Lots of assumptions going into those specific numbers, so they’re probably not universally true. But still interesting to think about, and certainly close enough to my professional experience to be useful rules of thumb.
Appendix B: do we need make functions smaller?
Basili and Hutchens made another interesting observation, although they admit their sample is too small to generalise from. As a proxy for how difficult a program is to write, they measured the number of changes that were necessary to get the program to successfully fulfill its specification.
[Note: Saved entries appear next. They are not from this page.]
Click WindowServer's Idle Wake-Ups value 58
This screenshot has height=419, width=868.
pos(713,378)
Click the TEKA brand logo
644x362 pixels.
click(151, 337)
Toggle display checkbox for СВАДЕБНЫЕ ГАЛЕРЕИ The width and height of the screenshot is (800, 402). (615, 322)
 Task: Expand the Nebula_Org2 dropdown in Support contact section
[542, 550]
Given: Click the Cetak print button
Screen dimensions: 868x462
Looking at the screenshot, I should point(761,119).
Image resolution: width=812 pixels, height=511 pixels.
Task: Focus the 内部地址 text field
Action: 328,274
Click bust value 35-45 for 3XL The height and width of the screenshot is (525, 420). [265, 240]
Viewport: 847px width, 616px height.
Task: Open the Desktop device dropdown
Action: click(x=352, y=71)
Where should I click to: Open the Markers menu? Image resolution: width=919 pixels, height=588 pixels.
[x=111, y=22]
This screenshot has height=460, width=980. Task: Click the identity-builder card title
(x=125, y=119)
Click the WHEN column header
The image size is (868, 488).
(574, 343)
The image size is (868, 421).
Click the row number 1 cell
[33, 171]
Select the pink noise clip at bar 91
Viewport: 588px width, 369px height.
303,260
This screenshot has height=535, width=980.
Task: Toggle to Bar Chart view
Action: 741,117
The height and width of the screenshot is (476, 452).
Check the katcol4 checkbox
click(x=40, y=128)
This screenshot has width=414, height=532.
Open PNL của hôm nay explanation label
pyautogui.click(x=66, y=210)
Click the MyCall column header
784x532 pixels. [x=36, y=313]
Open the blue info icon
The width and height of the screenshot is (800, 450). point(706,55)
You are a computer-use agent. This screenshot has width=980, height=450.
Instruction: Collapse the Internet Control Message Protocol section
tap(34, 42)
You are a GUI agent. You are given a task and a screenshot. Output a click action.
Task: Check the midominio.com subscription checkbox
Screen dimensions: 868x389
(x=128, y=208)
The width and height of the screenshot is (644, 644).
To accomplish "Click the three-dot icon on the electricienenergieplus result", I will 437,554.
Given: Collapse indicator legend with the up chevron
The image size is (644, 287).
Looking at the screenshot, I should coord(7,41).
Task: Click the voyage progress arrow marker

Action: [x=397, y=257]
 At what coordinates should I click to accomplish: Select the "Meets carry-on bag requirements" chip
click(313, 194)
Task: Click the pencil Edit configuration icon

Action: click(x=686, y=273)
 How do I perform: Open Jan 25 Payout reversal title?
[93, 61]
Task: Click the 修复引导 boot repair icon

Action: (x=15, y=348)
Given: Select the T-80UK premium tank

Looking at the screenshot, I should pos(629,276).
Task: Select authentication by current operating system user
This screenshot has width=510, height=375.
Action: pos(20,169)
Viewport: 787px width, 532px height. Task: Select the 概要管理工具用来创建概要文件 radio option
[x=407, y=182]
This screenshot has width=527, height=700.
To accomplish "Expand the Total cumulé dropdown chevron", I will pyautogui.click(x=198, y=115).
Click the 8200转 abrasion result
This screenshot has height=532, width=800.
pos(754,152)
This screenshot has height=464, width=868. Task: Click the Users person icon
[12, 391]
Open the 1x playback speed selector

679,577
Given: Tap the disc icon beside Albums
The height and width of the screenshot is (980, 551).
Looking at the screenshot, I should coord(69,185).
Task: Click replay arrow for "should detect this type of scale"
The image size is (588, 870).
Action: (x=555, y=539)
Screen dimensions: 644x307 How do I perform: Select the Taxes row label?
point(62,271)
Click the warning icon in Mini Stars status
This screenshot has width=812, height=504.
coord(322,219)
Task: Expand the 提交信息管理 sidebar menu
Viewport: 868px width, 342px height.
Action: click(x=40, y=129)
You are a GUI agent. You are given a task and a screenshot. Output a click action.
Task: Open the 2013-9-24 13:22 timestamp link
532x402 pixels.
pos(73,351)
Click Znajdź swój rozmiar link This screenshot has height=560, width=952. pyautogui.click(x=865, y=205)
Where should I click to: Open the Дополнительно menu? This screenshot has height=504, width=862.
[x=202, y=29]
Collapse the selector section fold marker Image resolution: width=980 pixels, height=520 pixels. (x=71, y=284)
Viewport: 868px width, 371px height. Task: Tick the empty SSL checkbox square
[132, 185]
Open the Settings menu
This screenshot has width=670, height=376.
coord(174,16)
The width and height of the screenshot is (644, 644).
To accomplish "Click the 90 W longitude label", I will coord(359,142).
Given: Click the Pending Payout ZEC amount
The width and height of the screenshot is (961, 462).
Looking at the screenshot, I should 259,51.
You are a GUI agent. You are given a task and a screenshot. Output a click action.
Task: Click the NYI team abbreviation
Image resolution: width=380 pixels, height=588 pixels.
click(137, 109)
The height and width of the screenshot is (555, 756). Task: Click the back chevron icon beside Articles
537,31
They tried to model this based on the size of individual components of the resulting program, testing a linear fit against an exponential fit on high percentiles of component complexity in the program.
Going by classic advice from the likes of Uncle Bob, who suggest functions must be short lest maintainability suffers8 Clean Code: A Handbook of Agile Software Craftsmanship; Martin; Pearson; 2008., we would expect the exponential fit to be best. That corresponds to the hypothesis that individual complex components cause an outsized maintenance demand.
But Basili and Hutchens found the linear fit to be better! In their data, one complex component doesn’t cause more maintenance demand than five components, each a fifth of the size. This agrees more with advice of the likes of John Carmack suggesting inlining subprograms results in greater clarity.
Again, their sample is too small to generalise from. I don’t know if anyone has replicated the result with more varied data. But that’s some great science!
Comments
: Derek Jones
The purpose of the Halstead/McCabe metrics is to provide a complicated formula for manager to impress the people they need to impress. Halstead metrics have a mathematical problem.
Appendix A in your article ignores the major influence that fashion plays in maintenance. Rust has so many more maintainers because it is fashionable.
Some analysis for an optimal function length relies on sloppy analysis.